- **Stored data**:
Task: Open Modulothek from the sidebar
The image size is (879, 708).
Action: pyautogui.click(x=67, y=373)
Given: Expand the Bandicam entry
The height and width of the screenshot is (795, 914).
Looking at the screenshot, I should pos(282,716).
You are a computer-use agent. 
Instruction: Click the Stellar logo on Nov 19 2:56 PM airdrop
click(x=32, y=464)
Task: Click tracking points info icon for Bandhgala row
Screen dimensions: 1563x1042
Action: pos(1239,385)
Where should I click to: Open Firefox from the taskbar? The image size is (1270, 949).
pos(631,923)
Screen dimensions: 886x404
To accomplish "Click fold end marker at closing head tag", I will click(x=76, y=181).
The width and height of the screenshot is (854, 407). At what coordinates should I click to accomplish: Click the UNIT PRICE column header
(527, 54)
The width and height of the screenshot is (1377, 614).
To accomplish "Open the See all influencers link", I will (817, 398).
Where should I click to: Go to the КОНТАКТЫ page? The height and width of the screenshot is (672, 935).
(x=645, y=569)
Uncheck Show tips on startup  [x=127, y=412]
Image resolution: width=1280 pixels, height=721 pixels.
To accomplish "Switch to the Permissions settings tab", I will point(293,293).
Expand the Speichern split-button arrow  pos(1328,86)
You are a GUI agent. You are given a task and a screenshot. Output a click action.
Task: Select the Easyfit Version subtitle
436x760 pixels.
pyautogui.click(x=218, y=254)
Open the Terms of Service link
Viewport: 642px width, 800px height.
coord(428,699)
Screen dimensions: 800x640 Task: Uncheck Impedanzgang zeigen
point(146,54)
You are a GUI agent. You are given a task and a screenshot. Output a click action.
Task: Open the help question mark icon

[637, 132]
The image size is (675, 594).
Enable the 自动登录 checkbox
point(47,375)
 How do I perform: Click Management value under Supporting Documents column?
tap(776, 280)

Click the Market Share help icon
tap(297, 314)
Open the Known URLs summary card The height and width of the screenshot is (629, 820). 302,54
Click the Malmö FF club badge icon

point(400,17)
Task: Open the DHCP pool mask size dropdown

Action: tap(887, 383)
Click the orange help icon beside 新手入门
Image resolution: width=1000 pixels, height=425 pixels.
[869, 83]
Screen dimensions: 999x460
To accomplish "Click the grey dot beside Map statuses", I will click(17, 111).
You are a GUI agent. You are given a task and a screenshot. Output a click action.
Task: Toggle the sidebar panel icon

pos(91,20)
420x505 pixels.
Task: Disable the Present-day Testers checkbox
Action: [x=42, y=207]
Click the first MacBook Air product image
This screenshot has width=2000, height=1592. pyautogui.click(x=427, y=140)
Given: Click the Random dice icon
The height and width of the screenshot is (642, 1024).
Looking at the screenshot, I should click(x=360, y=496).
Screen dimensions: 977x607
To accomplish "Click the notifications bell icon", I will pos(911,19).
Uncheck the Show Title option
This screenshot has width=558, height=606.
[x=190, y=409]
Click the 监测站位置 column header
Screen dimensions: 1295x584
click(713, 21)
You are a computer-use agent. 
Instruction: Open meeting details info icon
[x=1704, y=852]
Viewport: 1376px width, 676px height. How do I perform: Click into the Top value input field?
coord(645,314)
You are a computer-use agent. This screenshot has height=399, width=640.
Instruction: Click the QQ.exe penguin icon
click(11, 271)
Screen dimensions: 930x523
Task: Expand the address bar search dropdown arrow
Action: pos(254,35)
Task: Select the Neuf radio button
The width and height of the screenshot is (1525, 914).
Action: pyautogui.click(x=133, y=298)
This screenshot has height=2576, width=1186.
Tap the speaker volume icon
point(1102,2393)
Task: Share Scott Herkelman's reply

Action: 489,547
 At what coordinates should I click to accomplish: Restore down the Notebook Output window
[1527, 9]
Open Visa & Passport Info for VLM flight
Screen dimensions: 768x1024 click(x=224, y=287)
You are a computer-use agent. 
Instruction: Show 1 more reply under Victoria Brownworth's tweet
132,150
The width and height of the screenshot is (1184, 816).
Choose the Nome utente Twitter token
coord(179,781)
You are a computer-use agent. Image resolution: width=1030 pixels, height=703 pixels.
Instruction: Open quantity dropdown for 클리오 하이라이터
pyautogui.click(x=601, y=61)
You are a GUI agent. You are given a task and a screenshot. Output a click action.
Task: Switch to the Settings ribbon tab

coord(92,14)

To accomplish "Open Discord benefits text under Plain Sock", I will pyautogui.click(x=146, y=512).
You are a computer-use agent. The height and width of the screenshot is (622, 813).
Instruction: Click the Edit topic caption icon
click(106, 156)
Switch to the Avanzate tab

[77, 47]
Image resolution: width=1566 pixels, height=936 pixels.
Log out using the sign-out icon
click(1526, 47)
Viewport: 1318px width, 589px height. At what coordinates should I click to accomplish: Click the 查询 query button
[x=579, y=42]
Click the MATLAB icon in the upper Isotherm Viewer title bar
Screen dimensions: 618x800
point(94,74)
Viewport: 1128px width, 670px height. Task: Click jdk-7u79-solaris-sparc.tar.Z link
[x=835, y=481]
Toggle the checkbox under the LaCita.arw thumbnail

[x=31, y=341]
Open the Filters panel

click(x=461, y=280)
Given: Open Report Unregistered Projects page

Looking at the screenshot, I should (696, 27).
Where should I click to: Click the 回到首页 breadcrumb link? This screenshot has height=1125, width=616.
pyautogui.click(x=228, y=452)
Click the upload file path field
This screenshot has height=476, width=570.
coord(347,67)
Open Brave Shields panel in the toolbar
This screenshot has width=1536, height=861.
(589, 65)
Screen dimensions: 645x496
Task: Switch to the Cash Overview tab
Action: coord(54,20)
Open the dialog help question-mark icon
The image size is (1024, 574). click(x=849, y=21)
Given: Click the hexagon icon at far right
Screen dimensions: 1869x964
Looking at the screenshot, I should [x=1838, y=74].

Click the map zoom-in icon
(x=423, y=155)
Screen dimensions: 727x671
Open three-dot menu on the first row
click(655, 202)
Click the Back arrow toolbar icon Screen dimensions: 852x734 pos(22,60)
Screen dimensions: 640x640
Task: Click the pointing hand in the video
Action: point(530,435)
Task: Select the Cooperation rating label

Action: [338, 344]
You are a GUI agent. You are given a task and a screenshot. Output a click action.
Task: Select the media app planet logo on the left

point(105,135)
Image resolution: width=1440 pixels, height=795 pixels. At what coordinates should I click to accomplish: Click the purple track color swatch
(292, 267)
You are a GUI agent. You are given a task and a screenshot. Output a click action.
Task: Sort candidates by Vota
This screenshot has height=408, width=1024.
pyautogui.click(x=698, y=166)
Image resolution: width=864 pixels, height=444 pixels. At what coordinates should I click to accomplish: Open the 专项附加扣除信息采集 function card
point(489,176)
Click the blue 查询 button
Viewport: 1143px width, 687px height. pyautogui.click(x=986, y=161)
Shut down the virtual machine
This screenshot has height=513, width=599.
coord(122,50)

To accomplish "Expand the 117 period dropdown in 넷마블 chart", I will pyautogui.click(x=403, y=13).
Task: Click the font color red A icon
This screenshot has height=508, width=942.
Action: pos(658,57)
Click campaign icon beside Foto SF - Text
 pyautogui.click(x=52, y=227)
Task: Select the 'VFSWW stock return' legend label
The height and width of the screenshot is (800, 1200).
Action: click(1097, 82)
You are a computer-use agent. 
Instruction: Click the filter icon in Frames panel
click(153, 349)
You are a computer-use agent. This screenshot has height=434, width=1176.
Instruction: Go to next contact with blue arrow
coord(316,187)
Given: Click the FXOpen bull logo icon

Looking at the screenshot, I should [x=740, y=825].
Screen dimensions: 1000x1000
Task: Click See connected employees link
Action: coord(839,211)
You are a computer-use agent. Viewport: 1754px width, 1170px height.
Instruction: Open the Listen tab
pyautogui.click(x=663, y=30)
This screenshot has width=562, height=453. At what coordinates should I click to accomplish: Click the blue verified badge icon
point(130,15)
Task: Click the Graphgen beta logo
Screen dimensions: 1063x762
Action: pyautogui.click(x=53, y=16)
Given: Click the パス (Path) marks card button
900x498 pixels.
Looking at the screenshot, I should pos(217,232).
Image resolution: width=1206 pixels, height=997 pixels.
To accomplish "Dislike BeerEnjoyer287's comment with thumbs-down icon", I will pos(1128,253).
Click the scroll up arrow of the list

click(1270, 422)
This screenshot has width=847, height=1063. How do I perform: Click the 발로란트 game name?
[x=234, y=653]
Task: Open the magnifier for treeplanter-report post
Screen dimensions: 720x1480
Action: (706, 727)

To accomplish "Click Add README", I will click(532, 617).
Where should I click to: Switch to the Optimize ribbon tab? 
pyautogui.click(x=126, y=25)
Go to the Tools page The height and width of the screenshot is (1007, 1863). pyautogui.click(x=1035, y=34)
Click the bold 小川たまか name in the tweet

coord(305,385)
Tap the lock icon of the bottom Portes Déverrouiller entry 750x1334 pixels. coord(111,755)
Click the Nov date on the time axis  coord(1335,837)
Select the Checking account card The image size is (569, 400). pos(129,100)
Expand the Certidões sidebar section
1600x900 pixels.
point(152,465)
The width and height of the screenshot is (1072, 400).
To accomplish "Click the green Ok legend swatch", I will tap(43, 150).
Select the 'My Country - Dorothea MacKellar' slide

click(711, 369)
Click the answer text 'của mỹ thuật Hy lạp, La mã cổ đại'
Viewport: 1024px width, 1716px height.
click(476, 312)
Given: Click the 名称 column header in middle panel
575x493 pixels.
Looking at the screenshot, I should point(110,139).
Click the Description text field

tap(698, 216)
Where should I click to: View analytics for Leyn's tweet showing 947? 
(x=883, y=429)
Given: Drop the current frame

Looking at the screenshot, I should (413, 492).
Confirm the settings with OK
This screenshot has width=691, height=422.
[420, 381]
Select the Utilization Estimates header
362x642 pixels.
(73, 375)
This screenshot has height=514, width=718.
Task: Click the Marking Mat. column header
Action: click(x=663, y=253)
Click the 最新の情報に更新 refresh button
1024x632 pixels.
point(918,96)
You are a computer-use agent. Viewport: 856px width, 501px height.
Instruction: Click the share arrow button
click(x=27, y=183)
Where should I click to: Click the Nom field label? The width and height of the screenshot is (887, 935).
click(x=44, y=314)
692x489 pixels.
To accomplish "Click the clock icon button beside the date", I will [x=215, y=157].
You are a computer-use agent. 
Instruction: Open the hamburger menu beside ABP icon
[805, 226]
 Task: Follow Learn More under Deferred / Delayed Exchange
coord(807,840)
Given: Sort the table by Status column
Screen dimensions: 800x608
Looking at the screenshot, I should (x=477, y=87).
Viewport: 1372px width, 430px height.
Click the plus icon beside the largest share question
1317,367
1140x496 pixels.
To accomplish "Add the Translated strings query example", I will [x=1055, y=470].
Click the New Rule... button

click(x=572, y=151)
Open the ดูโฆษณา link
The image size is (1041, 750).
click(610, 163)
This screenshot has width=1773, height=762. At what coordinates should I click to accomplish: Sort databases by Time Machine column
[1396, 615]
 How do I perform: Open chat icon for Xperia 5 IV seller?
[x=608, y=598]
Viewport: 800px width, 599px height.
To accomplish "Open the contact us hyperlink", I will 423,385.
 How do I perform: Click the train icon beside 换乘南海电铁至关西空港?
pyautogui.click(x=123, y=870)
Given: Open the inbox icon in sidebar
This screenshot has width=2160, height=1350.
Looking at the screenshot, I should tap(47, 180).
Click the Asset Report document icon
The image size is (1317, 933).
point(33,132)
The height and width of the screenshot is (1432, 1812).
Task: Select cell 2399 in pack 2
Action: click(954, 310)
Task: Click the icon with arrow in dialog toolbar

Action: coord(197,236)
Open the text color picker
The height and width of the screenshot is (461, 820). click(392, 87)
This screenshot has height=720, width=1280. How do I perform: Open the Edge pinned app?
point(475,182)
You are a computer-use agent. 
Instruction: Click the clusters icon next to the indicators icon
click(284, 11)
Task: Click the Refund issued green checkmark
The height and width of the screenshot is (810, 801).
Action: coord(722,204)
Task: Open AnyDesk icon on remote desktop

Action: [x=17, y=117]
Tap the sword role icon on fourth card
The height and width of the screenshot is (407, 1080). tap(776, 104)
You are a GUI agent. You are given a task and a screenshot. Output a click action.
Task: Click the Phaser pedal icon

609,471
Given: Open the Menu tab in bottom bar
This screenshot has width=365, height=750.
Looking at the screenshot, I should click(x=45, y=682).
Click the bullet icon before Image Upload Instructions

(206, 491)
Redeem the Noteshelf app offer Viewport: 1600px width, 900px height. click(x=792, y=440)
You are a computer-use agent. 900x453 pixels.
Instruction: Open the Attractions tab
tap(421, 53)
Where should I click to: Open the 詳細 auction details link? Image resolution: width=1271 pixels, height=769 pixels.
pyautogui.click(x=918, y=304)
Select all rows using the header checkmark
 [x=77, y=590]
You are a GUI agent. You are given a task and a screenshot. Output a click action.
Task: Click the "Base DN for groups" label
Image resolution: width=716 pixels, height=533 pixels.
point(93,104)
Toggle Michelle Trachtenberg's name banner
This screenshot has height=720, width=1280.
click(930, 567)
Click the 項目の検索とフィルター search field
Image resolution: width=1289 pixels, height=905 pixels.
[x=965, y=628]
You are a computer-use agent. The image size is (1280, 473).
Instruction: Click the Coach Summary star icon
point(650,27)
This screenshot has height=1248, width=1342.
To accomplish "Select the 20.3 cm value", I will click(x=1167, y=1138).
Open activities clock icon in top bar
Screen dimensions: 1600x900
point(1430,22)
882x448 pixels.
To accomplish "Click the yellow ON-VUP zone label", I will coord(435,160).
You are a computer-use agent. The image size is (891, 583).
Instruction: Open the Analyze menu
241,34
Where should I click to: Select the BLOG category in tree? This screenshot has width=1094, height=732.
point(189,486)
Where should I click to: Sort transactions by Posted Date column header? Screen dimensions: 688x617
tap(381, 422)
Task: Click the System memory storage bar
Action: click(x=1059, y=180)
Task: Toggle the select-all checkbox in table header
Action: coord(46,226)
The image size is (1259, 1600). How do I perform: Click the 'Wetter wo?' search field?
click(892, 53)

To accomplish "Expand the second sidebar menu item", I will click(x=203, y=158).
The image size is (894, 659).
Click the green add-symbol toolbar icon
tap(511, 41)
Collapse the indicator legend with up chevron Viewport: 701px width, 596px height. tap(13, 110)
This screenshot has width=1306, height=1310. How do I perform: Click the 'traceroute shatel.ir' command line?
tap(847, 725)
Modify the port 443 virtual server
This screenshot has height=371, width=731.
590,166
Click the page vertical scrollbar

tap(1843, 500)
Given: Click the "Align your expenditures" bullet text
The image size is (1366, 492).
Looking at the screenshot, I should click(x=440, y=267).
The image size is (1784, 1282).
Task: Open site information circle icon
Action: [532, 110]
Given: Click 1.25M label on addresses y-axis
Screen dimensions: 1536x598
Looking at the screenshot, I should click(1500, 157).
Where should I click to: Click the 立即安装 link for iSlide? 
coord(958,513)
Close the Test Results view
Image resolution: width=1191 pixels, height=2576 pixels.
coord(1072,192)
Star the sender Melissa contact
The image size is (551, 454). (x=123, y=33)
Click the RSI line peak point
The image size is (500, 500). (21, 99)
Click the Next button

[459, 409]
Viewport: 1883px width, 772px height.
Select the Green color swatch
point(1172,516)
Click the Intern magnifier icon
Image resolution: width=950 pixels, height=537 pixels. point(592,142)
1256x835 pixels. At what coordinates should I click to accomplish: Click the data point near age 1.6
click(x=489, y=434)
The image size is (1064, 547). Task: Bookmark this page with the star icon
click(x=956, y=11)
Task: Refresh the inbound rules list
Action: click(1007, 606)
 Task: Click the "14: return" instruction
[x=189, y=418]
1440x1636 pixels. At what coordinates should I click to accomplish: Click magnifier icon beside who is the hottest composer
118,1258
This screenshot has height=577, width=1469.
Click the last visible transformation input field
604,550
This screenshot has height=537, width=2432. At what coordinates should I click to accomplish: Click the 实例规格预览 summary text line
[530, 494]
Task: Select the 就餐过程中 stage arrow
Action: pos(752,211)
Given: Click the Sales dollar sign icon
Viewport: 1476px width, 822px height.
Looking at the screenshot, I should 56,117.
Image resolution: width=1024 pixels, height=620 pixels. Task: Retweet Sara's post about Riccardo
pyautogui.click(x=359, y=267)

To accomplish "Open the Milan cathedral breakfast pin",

- **What to produce**: Going down from the first line of the entries above, restate each line word for word until the line holding "Expand the Speichern" is done.

- **Problem solution**:
Task: Open Modulothek from the sidebar
The image size is (879, 708).
Action: pyautogui.click(x=67, y=373)
Given: Expand the Bandicam entry
The height and width of the screenshot is (795, 914).
Looking at the screenshot, I should pos(282,716).
You are a computer-use agent. 
Instruction: Click the Stellar logo on Nov 19 2:56 PM airdrop
click(x=32, y=464)
Task: Click tracking points info icon for Bandhgala row
Screen dimensions: 1563x1042
Action: pos(1239,385)
Where should I click to: Open Firefox from the taskbar? The image size is (1270, 949).
pos(631,923)
Screen dimensions: 886x404
To accomplish "Click fold end marker at closing head tag", I will click(x=76, y=181).
The width and height of the screenshot is (854, 407). At what coordinates should I click to accomplish: Click the UNIT PRICE column header
(527, 54)
The width and height of the screenshot is (1377, 614).
To accomplish "Open the See all influencers link", I will (817, 398).
Where should I click to: Go to the КОНТАКТЫ page? The height and width of the screenshot is (672, 935).
(x=645, y=569)
Uncheck Show tips on startup  [x=127, y=412]
Image resolution: width=1280 pixels, height=721 pixels.
To accomplish "Switch to the Permissions settings tab", I will point(293,293).
Expand the Speichern split-button arrow  pos(1328,86)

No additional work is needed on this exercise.